(Pixel coordinate grounding data)

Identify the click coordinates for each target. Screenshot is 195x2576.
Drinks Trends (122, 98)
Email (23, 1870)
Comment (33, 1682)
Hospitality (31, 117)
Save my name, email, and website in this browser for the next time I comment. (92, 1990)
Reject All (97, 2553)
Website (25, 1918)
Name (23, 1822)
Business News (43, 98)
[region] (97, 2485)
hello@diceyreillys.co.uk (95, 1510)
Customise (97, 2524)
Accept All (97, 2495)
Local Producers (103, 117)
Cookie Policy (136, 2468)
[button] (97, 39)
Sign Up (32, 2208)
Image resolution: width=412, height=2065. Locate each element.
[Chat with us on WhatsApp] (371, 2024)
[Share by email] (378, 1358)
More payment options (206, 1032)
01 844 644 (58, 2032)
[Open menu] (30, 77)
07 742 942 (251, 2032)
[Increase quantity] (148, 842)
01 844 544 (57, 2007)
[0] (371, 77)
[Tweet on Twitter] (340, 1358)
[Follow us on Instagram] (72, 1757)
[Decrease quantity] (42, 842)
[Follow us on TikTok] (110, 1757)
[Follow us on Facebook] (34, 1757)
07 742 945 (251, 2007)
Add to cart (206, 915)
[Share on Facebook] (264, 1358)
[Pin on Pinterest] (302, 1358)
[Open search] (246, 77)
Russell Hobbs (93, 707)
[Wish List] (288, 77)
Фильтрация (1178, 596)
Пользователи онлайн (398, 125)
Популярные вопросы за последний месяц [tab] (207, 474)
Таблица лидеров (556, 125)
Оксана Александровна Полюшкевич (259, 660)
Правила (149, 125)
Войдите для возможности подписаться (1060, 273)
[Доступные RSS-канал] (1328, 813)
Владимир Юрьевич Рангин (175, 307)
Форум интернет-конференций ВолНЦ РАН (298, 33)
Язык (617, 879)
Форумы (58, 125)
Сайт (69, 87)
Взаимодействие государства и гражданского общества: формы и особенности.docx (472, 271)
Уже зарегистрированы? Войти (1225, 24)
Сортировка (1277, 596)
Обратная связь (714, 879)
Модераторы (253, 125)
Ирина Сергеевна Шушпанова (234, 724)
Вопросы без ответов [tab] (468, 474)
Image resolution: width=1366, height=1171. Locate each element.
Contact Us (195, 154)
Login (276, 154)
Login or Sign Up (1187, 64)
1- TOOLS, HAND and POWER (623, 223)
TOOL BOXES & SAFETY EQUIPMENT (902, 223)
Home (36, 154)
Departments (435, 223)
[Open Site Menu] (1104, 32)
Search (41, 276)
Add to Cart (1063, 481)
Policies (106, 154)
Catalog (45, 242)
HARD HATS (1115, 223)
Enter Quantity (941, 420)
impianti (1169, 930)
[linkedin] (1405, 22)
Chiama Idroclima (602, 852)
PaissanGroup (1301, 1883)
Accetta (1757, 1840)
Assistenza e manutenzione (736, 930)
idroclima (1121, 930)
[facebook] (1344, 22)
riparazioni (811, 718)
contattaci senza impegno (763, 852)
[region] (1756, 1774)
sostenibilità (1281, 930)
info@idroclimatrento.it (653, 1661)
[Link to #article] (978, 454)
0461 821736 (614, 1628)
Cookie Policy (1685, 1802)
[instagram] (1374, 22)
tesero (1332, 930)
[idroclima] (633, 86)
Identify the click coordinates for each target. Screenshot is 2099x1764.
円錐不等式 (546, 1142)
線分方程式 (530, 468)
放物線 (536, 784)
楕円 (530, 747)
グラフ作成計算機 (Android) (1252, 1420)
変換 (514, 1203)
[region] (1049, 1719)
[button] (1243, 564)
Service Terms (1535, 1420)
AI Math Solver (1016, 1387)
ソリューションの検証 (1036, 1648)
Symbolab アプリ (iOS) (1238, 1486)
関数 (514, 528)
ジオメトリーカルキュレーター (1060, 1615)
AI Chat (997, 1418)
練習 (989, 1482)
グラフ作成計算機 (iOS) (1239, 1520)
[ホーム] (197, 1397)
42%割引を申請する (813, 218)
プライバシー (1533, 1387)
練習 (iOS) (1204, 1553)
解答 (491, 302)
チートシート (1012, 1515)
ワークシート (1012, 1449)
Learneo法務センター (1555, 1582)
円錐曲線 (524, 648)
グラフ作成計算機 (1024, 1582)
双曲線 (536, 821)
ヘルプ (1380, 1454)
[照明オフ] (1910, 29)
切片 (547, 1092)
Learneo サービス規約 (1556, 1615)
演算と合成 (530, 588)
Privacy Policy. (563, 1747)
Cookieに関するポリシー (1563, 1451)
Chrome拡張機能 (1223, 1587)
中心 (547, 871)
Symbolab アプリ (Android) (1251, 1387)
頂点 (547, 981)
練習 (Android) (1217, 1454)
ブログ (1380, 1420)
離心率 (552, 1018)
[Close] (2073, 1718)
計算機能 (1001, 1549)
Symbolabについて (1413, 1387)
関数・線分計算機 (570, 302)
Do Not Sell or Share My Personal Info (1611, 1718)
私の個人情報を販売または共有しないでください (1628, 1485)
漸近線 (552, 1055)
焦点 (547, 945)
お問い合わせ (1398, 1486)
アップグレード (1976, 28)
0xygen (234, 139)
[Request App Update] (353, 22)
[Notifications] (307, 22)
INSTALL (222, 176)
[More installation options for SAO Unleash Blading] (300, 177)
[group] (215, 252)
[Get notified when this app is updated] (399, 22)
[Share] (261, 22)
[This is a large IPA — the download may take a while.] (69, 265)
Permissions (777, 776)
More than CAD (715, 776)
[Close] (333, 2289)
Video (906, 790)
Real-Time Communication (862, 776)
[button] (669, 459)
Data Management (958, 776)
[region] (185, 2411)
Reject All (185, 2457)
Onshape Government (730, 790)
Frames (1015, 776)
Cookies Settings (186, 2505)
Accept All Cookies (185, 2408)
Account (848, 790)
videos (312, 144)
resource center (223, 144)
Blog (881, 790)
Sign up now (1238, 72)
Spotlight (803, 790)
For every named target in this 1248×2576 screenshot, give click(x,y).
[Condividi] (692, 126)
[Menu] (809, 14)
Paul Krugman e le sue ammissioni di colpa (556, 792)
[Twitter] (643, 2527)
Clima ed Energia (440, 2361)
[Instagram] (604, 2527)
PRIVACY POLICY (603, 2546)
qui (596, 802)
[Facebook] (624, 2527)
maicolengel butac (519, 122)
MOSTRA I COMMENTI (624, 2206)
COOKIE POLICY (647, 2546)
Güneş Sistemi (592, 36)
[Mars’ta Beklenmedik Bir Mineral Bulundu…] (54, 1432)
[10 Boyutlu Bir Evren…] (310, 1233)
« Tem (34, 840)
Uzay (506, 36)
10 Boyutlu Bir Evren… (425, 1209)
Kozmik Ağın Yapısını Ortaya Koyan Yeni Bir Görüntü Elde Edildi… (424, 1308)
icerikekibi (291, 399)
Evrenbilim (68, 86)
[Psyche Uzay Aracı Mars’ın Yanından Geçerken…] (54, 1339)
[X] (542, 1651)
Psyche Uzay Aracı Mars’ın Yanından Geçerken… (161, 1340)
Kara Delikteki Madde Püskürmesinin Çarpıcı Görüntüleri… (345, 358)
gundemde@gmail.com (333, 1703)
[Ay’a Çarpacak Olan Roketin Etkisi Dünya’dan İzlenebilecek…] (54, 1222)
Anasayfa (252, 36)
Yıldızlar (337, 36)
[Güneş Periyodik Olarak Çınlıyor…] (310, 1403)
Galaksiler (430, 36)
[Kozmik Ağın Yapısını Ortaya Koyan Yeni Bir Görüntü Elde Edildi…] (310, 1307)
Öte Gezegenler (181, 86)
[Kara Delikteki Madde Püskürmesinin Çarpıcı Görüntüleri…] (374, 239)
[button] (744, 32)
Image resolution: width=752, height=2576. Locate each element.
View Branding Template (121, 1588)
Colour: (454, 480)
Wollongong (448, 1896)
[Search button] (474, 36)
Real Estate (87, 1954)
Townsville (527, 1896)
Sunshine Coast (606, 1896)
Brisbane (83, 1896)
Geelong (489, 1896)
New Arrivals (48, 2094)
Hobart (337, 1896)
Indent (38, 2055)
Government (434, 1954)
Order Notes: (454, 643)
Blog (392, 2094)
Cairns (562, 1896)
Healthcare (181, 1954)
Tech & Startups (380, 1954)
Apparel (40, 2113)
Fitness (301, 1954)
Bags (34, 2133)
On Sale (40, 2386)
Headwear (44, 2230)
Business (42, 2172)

▸ **Task to complete**: Reproduce exactly the lines that run from the start of the records to the line with "01 844 544 (57, 2007)", both included.

▸ **Solution**:
Identify the click coordinates for each target. Screenshot is 195x2576.
Drinks Trends (122, 98)
Email (23, 1870)
Comment (33, 1682)
Hospitality (31, 117)
Save my name, email, and website in this browser for the next time I comment. (92, 1990)
Reject All (97, 2553)
Website (25, 1918)
Name (23, 1822)
Business News (43, 98)
[region] (97, 2485)
hello@diceyreillys.co.uk (95, 1510)
Customise (97, 2524)
Accept All (97, 2495)
Local Producers (103, 117)
Cookie Policy (136, 2468)
[button] (97, 39)
Sign Up (32, 2208)
Image resolution: width=412, height=2065. Locate each element.
[Chat with us on WhatsApp] (371, 2024)
[Share by email] (378, 1358)
More payment options (206, 1032)
01 844 644 (58, 2032)
[Open menu] (30, 77)
07 742 942 (251, 2032)
[Increase quantity] (148, 842)
01 844 544 (57, 2007)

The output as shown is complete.